Updated

Second-quarter earnings at Target Corp. (TGT) quadrupled due to a one-time gain from the sale of its Marshall Field's (search) department stores to The May Department Store Co. (MAY).

The discount retailer Thursday reported net income of $1.42 billion, or $1.54 per share, up from $358 million, or 39 cents per share, in the same quarter last year. Total revenues were $10.56 billion, up 10 percent from $9.59 billion in the second quarter of 2003, driven by a 3.9 percent increase in comparable-store sales — sales at stores open at least a year.

Earnings from continuing operations were $366 million, or 40 cents per share, up 11 percent from $329 million, or 36 cents per share, in the second quarter last year. The earnings for continuing operations included a pretax loss of $74 million related to the repurchase of $455 million in debt.

Analysts surveyed by Thomson First Call had estimated 47 cents per share.

"We are pleased with our strong second-quarter results at Target Stores, and confident that we will continue to enjoy profitable market-share growth throughout the remainder of 2004 and well into the future," Bob Ulrich, chairman and chief executive officer, said in a statement.

Earnings for the first six months were $1.85 billion, or $2.02 per share, up 162 percent from $707 million, or 77 cents per share, in the first half of 2003. Revenues were $20.74 billion, up 12 percent from $18.52 billion in the first six months last year.

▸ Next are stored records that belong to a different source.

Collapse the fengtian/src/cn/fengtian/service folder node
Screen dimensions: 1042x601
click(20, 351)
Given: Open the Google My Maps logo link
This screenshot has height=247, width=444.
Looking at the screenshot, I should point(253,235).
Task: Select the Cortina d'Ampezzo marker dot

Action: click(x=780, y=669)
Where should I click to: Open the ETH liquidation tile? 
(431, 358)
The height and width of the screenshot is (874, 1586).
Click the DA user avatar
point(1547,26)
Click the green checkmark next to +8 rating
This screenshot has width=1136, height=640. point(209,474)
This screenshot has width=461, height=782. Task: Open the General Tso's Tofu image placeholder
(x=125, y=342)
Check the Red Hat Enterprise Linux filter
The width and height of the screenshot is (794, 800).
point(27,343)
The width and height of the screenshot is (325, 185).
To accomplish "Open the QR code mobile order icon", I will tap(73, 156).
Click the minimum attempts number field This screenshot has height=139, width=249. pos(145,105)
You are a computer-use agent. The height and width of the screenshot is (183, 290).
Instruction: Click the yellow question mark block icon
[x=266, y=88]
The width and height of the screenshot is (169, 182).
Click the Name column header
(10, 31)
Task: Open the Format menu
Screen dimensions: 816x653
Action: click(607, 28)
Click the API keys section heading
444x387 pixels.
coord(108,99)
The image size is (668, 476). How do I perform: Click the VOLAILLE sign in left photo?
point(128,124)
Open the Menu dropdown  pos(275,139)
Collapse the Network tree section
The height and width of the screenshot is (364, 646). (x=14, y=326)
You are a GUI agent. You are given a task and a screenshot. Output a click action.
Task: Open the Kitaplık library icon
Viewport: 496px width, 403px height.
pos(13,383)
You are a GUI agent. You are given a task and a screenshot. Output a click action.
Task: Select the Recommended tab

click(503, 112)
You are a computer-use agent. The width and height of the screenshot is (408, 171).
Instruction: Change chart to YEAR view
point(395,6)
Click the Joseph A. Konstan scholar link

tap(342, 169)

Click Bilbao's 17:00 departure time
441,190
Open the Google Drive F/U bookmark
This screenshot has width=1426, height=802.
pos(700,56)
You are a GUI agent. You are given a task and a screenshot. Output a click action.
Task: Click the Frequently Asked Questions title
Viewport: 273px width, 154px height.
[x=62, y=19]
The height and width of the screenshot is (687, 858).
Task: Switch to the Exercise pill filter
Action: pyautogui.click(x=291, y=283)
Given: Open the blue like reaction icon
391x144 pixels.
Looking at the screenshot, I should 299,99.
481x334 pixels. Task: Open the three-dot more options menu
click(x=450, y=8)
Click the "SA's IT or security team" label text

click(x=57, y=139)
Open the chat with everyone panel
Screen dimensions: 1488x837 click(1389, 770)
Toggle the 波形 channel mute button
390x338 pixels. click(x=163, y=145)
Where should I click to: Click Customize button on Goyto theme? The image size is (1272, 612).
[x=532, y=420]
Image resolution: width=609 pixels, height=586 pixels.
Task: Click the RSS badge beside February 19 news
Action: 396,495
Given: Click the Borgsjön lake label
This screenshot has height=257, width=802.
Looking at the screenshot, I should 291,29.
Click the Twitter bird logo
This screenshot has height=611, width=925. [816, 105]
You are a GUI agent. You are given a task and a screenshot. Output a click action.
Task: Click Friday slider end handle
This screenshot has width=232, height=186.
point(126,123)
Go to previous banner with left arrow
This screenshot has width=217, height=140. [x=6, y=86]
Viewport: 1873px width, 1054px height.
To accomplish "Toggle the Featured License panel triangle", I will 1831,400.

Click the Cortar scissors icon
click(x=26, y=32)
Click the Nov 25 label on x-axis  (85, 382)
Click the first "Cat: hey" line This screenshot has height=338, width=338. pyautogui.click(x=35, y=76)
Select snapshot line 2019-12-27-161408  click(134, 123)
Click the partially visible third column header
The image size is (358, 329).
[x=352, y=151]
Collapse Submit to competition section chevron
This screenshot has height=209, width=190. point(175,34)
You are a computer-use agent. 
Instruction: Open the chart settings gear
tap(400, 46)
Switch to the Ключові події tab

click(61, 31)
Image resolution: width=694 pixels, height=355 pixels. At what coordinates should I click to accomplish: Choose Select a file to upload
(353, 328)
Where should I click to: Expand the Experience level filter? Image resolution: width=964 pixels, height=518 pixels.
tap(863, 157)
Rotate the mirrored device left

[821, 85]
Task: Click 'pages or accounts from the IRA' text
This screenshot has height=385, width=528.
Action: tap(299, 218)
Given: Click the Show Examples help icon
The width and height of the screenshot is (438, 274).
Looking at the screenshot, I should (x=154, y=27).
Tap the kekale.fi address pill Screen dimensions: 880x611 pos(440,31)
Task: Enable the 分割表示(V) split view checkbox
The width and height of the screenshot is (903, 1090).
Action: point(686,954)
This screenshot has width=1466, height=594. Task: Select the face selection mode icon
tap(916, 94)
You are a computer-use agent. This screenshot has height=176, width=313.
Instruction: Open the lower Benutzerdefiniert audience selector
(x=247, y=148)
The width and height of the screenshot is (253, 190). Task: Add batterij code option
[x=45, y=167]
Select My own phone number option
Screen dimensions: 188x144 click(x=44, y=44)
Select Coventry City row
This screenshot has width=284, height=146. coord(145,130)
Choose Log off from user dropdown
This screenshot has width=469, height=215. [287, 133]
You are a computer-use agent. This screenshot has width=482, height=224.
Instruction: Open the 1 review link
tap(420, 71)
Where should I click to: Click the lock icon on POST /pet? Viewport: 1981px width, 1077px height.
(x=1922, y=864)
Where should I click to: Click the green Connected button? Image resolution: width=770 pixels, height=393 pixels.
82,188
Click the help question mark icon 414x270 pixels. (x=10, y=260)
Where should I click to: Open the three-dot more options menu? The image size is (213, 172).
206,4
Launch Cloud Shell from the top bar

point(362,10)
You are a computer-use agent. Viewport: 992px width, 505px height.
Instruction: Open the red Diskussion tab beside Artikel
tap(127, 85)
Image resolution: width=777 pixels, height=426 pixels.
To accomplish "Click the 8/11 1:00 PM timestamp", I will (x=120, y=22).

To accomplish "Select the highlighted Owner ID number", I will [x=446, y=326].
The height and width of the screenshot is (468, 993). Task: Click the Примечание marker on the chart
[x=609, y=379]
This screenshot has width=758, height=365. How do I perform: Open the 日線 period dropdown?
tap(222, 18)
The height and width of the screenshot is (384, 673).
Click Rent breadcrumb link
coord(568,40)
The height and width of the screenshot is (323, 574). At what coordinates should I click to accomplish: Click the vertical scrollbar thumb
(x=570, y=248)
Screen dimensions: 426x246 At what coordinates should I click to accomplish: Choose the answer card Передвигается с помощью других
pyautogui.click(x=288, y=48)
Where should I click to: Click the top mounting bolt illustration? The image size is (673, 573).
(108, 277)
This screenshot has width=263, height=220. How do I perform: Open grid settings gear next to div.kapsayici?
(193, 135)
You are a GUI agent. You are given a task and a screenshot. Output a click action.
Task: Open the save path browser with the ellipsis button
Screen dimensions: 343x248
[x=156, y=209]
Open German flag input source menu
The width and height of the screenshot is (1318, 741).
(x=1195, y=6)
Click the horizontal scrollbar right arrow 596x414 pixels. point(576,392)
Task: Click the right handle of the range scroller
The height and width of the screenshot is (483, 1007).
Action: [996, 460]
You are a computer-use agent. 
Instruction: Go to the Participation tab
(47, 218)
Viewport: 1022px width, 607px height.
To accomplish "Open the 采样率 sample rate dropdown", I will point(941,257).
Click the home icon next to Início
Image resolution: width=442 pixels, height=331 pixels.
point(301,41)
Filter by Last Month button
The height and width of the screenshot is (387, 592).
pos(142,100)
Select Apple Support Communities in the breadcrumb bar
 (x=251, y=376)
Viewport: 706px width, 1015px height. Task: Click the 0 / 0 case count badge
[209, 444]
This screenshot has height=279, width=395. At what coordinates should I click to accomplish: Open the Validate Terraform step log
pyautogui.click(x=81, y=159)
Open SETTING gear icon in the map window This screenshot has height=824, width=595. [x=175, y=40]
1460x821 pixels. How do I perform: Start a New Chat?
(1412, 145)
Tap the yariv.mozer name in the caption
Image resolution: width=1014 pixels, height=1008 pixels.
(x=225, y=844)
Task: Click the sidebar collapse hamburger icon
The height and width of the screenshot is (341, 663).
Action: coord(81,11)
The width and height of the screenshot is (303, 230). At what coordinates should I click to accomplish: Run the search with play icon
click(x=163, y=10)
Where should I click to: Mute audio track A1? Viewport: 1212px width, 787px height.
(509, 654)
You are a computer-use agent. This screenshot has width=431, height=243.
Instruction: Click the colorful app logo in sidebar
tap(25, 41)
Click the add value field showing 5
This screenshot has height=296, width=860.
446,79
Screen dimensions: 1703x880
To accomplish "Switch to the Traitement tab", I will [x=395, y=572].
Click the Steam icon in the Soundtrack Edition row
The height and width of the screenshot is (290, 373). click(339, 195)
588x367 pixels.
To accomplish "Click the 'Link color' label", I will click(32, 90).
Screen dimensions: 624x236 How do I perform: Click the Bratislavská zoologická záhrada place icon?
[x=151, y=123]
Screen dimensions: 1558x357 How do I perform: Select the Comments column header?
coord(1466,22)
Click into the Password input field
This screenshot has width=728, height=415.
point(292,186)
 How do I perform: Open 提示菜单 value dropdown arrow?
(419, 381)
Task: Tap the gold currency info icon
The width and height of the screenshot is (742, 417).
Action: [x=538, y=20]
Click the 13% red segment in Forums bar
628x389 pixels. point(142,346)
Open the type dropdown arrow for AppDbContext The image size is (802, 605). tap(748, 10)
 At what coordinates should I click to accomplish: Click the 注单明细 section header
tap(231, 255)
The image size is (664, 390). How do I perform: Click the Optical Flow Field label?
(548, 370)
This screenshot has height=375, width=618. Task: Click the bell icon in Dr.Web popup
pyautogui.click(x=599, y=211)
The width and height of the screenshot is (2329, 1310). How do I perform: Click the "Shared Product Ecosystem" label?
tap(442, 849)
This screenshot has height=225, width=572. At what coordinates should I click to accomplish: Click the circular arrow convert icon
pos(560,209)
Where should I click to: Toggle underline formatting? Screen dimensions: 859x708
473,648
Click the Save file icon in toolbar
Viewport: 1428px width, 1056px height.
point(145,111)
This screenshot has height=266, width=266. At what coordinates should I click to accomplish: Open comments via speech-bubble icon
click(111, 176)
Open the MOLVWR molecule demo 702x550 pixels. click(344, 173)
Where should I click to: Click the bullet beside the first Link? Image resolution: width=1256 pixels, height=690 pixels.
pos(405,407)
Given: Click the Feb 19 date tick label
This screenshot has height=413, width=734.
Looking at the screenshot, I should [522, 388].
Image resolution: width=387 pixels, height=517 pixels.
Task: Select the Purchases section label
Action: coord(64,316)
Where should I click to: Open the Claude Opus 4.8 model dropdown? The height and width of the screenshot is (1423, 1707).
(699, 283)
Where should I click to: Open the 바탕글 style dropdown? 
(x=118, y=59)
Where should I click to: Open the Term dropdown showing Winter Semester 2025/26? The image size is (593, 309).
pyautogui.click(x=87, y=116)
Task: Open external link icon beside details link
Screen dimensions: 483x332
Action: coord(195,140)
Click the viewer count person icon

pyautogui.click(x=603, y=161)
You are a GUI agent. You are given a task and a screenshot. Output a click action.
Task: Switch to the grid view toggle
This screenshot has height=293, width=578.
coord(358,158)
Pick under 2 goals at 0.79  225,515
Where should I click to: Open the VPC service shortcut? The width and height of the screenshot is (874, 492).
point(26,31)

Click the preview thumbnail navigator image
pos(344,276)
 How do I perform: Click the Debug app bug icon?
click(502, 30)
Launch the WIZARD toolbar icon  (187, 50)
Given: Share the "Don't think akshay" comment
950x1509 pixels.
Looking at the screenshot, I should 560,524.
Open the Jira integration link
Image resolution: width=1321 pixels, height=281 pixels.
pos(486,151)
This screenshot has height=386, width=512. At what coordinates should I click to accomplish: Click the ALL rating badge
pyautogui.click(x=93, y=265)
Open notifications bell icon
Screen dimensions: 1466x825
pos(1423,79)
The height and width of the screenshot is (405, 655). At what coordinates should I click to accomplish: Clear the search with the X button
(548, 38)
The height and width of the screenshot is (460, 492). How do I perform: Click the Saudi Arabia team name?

Target operates 1,272 Target stores in 47 states and the online business Target.com.

On July 29, Target said it had agreed to sell its Mervyn's subsidiary, including 257 stores, to an investment group and to sell Mervyn's (search) credit card receivables to GE Consumer Finance for a total price of around $1.65 billion. The transaction is expected to close in the third quarter. Target said it expects the sale to result in a pretax gain of about $270 million.

Separately, Target expects its sale of nine Mervyn's stores in Minnesota to The May Department Store Co. to also close in the third quarter, and said the deal will not affect earnings.